ACTIVITY
Would you restate the entries below word for word, leaving out the images?

DATA FOR THE TASK
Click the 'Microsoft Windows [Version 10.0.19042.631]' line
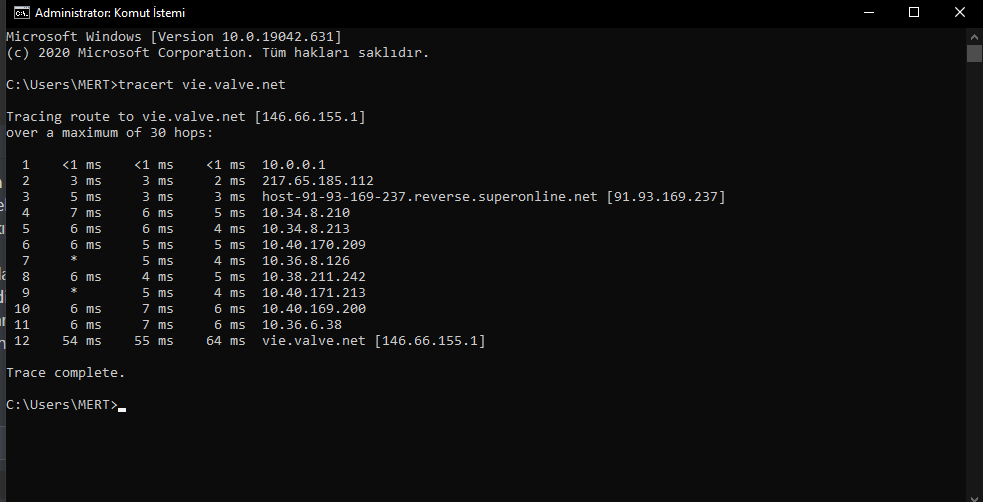[x=174, y=37]
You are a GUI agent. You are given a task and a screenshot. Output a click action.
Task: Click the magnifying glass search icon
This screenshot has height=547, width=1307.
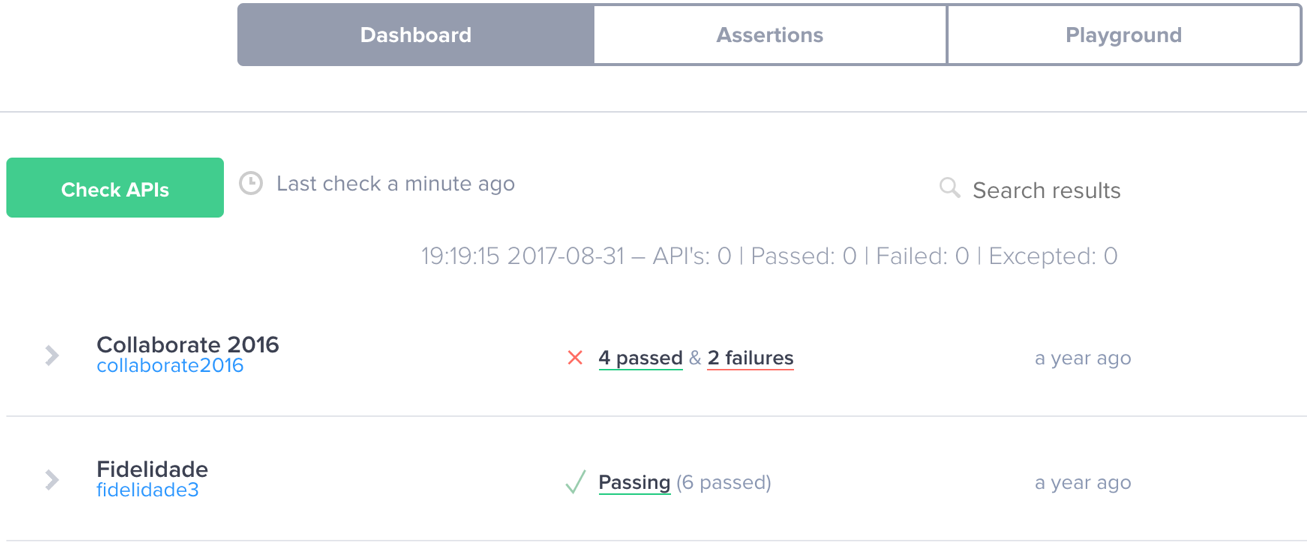(950, 188)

THE COMPLETED TASK
Click the 'Microsoft Windows [Version 10.0.19042.631]' line
[x=174, y=37]
You are a GUI agent. You are given a task and a screenshot. Output a click action.
Task: Click the magnifying glass search icon
This screenshot has height=547, width=1307.
(950, 188)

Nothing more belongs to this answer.